= Your assignment =
Reproduce the stretch from the start of the data through the line containing "This screenshot has height=1450, width=1777.", both ends included.

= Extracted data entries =
*** Begin section ***

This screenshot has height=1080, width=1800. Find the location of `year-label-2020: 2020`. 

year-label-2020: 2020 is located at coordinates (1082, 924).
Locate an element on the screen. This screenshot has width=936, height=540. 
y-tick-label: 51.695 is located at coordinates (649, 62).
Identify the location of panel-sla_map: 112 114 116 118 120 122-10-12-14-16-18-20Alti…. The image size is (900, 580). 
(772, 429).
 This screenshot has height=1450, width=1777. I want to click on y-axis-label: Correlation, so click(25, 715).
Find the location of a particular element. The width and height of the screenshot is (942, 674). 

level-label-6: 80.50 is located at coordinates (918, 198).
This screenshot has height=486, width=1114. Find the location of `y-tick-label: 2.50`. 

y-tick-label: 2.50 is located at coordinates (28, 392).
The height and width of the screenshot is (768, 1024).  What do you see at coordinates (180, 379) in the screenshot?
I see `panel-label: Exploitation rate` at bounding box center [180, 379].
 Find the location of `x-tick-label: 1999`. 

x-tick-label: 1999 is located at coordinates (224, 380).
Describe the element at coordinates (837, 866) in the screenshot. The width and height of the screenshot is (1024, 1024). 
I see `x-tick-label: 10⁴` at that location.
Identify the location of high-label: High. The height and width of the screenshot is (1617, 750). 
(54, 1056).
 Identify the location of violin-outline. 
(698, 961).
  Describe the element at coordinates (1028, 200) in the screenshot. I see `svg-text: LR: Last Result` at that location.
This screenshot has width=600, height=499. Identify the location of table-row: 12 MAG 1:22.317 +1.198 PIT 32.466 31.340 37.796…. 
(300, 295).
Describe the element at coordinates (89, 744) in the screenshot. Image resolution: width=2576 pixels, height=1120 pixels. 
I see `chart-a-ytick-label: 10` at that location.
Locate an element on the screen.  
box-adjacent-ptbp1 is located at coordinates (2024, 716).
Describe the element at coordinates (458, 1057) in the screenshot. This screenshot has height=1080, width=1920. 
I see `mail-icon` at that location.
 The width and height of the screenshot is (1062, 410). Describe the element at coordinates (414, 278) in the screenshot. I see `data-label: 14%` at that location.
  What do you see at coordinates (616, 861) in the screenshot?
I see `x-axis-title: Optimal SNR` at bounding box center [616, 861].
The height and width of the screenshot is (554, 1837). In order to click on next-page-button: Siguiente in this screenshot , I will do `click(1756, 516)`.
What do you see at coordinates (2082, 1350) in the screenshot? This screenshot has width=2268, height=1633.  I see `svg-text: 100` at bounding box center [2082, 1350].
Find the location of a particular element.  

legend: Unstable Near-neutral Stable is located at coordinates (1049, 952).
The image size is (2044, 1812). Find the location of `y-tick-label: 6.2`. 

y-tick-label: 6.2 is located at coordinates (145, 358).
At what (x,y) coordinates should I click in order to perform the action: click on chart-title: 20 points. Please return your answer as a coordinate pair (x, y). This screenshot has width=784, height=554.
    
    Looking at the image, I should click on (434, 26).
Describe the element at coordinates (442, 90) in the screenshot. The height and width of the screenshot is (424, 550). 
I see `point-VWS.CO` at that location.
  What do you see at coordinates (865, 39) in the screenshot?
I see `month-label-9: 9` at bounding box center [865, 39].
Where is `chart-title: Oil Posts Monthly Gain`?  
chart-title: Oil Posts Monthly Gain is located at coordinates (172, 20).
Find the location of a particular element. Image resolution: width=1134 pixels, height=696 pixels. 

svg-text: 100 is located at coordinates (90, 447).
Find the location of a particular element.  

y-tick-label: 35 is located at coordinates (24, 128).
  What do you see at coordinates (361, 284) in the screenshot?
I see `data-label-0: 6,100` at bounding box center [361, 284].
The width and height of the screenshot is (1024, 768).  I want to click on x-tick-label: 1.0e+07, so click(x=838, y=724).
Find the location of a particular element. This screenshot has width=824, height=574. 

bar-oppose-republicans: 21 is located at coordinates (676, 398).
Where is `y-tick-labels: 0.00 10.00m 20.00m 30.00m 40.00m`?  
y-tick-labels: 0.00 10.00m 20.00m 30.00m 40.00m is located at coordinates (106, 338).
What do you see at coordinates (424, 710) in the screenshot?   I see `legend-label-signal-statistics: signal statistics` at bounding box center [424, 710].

*** End section ***

= Solution to this problem =
This screenshot has height=1080, width=1800. Find the location of `year-label-2020: 2020`. 

year-label-2020: 2020 is located at coordinates (1082, 924).
Locate an element on the screen. This screenshot has width=936, height=540. 
y-tick-label: 51.695 is located at coordinates (649, 62).
Identify the location of panel-sla_map: 112 114 116 118 120 122-10-12-14-16-18-20Alti…. The image size is (900, 580). 
(772, 429).
 This screenshot has height=1450, width=1777. I want to click on y-axis-label: Correlation, so click(25, 715).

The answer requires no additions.